(Text shown):
Escaping the rape, Marwood rushes to Withnail:
Marwood: Withnail, you bastard, wake up. Wake up you
bastard, or I burn this bastard bed down! Withnail: I deny all accusations. [opens his eyes]
What do you want?
Marwood: I have just narrowly avoided having a
buggering, and have come in here with the
express intention of wishing one upon you.
No such reciprocal action takes place. And in the morning, Marwood, reading Monty's note of apology, feels sorry for the man. But the evening's events have clearly been more traumatic in their relationship than all the lies, lack of courage, class snobbery, and plain befuddled thinking that has come before. One can only wonder, accordingly, whether his lie reveals a somewhat desired truth. At the heart of this film, I argue, is a terror of sex, particularly of gay sexuality.
A telegram offering Marwood an acting role, sends the couple back to London, with the drunken and license-free Withnail at the wheel of the car "to make up time"—an act, at least in one sense of the meaning, highly desired by his now rejected companion—while Marwood, for the first time in the film, sleeps. The inevitable occurs with Withnail's arrest, his imaginary time haltedThe final scene represents Marwood's leave-taking. Having shorn his curls and shaved, he suddenly looks more mature, as the sets off to the station. Withnail again attempts to keep him near—to "make up time" once more—by offering to share a bottle that he has stolen from Monty's wine cellar. But Marwood is insistent about leaving. So Withnail joins him part of the way, bottle in hand. The departure is sudden with little emotion on the part of either man. But, as Marwood disappears into the distance, Withnail turns toward animals in the nearby zoo of Regent's Park, reciting, quite powerfully, Act 2, Scene ii of Hamlet.
I have of late—but wherefore I know not—lost all my mirth;
and indeed it goes so heavily with my disposition that this
goodly frame, the earth, seems to me a sterile promontory, this
excellent canopy, the air, look you, this brave o'erhanging
firmament, this majestical roof fretted with gold fire, why, it
appeareth nothing to be but a foul and pestilent congregation of
vapours. What a piece of work is man! How noble in reason!

(Tasks to perform):
1. In the text about Withnail and Marwood, what does Withnail offer to share to keep Marwood from leaving?
2. Write the next part of the text about Withnail and Marwood, starting after its last line.

(Information provided):

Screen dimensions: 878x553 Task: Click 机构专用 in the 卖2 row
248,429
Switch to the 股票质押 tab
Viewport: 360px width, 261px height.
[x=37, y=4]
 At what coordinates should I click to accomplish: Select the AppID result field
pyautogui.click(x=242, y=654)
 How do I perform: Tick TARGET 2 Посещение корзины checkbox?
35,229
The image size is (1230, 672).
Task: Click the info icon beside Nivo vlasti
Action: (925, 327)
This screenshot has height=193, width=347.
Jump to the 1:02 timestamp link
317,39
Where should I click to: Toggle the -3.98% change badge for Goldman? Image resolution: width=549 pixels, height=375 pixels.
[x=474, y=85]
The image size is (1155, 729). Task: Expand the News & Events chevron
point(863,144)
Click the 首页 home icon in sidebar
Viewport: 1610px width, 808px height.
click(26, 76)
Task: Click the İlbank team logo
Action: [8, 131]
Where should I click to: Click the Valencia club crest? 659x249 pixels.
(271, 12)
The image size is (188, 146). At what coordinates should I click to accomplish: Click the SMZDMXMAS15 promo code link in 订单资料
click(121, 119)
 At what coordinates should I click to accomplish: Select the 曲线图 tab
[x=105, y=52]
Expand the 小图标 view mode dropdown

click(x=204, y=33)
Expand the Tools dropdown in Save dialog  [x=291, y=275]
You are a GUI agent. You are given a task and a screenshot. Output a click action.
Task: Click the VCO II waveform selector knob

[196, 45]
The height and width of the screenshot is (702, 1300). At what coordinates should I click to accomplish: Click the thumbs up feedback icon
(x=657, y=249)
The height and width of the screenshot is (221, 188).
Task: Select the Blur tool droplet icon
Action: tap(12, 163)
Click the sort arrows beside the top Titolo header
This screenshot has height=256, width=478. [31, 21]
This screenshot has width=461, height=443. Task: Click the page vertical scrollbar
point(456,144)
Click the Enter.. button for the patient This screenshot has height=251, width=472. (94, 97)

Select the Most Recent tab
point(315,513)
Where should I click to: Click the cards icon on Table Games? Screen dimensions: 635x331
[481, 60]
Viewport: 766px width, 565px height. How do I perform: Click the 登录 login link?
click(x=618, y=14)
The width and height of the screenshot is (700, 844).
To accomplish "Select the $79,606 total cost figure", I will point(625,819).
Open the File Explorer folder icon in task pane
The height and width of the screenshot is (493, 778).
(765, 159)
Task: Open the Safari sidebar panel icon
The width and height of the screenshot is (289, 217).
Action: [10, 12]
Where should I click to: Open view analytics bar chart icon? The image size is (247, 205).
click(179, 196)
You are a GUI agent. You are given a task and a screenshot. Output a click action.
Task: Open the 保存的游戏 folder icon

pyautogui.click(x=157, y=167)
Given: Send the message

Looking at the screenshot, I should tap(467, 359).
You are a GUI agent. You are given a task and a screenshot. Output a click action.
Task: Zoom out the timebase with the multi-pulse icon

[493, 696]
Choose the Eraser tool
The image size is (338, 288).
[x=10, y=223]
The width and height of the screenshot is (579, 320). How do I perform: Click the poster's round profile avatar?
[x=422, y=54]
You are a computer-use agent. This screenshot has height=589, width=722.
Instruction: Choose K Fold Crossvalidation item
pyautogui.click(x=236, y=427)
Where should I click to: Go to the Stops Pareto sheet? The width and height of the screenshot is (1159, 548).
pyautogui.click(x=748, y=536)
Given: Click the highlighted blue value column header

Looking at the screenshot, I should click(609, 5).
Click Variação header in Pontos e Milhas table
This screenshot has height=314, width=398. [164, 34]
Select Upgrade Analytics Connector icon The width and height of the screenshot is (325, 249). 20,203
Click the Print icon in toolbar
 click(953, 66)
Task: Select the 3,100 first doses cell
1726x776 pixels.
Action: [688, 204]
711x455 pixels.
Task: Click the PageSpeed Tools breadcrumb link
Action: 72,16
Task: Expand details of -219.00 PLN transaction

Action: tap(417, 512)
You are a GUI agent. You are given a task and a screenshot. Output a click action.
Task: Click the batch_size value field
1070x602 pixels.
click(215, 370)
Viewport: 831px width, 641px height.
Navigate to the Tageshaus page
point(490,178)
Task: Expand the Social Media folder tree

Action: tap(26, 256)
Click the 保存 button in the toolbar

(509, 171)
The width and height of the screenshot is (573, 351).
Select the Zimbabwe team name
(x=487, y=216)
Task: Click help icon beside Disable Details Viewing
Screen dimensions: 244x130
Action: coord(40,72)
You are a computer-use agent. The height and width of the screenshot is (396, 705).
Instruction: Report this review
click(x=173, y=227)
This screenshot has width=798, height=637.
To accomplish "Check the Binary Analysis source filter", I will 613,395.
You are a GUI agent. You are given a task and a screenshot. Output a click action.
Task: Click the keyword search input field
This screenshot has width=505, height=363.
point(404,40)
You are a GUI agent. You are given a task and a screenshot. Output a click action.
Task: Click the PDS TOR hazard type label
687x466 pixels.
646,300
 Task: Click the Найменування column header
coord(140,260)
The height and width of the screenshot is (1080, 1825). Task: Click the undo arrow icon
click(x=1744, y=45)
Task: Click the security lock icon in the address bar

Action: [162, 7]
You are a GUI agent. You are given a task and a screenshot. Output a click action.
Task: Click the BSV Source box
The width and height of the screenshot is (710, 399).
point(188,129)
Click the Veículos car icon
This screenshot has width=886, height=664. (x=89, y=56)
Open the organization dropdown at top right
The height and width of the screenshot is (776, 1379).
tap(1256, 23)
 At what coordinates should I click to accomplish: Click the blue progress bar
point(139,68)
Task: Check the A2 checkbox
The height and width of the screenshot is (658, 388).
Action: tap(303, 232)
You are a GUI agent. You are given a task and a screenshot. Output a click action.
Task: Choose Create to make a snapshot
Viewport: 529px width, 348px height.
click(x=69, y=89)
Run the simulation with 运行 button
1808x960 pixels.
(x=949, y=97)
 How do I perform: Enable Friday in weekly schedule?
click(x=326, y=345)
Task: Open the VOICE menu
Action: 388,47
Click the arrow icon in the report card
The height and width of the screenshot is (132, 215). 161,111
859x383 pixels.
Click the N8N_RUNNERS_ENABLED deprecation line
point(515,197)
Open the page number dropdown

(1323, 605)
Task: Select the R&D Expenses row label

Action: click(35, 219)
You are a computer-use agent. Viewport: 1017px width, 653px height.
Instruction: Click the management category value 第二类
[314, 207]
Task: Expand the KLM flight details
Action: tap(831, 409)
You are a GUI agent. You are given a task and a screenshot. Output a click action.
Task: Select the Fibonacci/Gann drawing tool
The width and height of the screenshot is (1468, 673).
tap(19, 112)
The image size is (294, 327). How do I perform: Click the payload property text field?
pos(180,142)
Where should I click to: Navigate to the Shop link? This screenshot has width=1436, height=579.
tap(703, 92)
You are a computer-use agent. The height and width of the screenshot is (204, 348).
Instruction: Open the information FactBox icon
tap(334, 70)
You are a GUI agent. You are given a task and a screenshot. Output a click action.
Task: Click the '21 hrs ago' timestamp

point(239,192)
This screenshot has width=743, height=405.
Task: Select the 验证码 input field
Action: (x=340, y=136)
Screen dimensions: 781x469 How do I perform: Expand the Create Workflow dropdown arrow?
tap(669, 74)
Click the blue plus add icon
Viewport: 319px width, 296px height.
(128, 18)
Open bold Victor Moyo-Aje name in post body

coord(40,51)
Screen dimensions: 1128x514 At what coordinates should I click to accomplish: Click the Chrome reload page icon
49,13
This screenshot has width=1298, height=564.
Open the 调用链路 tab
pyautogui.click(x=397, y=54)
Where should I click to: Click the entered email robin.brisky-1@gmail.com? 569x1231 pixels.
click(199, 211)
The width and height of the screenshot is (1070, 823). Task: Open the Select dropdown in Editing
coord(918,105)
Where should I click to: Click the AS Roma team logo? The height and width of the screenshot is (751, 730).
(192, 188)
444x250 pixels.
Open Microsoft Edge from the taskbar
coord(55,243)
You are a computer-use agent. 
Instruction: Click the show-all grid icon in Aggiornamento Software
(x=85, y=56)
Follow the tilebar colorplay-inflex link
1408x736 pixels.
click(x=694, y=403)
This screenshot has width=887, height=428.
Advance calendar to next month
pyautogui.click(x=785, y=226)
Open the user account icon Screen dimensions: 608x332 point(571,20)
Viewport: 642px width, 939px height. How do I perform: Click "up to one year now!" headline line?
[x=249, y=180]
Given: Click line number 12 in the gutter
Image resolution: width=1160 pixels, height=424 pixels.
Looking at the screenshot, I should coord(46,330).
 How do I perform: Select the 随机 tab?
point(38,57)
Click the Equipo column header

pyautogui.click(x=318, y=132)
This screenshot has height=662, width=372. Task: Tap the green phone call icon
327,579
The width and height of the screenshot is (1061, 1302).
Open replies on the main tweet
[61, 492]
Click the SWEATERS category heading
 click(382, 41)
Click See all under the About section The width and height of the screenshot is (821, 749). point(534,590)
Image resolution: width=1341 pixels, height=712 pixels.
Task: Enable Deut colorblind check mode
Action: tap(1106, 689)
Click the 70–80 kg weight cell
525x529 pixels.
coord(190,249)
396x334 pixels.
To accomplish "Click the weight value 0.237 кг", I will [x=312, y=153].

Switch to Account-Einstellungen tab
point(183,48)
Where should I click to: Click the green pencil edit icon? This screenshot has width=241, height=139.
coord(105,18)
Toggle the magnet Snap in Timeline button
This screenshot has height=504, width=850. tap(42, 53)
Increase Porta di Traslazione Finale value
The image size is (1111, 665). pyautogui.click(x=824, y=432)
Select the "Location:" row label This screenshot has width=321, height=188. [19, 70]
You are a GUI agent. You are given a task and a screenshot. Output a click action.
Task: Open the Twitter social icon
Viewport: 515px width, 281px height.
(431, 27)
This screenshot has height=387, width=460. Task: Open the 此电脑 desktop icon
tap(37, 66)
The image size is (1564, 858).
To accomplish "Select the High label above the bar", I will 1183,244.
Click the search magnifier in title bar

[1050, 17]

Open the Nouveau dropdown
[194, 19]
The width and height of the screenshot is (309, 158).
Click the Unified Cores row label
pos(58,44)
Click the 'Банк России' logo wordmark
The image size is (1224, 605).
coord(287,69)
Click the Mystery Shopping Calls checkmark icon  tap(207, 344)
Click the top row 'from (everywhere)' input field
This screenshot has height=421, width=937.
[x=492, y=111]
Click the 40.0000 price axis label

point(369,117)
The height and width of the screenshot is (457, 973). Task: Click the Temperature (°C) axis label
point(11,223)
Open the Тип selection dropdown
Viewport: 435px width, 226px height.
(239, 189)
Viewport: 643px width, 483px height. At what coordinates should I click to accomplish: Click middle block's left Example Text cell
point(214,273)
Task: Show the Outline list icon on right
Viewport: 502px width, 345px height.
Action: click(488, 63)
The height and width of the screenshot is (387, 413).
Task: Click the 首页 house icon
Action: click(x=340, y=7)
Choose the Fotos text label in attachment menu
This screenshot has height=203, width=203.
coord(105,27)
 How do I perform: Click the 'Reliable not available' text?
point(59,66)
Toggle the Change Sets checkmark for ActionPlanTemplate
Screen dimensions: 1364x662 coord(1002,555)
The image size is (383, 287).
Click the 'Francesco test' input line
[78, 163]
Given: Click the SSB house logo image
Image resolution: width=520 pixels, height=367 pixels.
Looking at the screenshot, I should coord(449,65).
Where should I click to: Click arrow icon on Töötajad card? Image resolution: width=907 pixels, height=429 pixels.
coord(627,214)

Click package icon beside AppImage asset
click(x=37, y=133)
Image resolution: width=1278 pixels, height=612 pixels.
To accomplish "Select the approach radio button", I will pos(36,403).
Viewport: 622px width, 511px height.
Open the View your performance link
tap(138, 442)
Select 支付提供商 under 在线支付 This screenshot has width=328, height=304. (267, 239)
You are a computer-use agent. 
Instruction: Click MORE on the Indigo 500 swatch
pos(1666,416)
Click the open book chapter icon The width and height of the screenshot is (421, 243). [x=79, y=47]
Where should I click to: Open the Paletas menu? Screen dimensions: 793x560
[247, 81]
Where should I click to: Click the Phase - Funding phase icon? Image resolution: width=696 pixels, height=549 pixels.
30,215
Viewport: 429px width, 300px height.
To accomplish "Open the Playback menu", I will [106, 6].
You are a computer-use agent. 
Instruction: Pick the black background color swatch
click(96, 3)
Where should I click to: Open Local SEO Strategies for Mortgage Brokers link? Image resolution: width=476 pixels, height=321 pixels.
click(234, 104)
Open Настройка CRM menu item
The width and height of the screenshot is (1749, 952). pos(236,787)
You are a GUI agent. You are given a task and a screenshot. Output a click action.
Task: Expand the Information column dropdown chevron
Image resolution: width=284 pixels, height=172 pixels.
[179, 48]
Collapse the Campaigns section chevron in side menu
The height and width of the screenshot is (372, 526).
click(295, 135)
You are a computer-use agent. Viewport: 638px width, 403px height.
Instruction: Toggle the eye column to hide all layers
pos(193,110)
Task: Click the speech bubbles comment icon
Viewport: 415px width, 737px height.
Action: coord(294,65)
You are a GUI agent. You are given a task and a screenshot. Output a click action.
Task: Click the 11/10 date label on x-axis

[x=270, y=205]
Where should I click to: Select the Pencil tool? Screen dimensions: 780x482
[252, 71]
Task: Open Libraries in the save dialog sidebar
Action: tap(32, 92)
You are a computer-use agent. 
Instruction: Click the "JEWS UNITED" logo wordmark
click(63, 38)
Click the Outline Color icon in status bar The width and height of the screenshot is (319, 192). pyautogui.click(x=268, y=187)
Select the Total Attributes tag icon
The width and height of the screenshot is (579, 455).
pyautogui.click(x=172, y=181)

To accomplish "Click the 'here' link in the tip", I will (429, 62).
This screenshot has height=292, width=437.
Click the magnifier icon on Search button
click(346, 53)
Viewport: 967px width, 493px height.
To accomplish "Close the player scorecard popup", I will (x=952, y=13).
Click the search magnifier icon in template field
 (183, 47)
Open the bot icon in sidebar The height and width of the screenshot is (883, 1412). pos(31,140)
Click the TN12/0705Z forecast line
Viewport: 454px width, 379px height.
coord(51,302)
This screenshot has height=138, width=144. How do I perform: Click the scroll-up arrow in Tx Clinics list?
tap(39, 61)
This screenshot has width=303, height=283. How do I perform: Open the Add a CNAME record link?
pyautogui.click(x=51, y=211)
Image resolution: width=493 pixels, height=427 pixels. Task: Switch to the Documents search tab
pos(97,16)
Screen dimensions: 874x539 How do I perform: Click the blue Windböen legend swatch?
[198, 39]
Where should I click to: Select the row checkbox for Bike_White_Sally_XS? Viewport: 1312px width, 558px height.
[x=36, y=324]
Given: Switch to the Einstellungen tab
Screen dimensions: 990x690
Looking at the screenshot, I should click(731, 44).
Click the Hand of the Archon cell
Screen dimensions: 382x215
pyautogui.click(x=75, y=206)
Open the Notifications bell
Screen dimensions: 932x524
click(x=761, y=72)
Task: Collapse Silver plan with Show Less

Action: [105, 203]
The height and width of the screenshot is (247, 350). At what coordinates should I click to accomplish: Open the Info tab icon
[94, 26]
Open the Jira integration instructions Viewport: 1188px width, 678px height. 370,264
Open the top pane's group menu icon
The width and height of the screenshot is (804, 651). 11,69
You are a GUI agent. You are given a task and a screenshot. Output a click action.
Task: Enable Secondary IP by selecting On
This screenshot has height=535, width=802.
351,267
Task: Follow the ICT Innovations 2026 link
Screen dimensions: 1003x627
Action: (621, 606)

(Task responses):
1. A bottle that he stole from Monty's wine cellar.

2.
How infinite in faculties! How like an angel in apprehension.
How like a god! The beauty of the world! The paragon of
animals! And yet, to me, what is this quintessence of dust?
Man delights not me: no, nor women neither. Nor women
neither.
Shakespeare's words say it all: Withnail has just lost the love of his life, and with it the joy of living. His future life, we realize, might well contain the isolation and poverty of St. Francis of Assissi.
Bruce Robinson is a stunning writer and director in this work. In his own life, Robinson, apparently heterosexual, has been married twice and has children. The Withnail character is based on his youthful friend, the actor Vivian MacKerrell, who died of throat cancer (probably caused by drinking lighter fluid, as he does in the film). The character of Monty is based on the personal sexual advances against Robinson by director Franco Zeffirelli as Robinson played the character of Benvolio in Zeffirelli's production of Romeo and Juliet.
But even autobiographical characters are things other than real human beings. The situations of this film, Marwood's open commitment to Whitnail and his own lie about their relationship, along with the extremely panicky reactions to any suggestions of sex, seem to suggest a character who, while having turned a corner in leaving Whitnail to become a more responsible person in the society, may not yet have completely come to terms with his own time and his sexual being.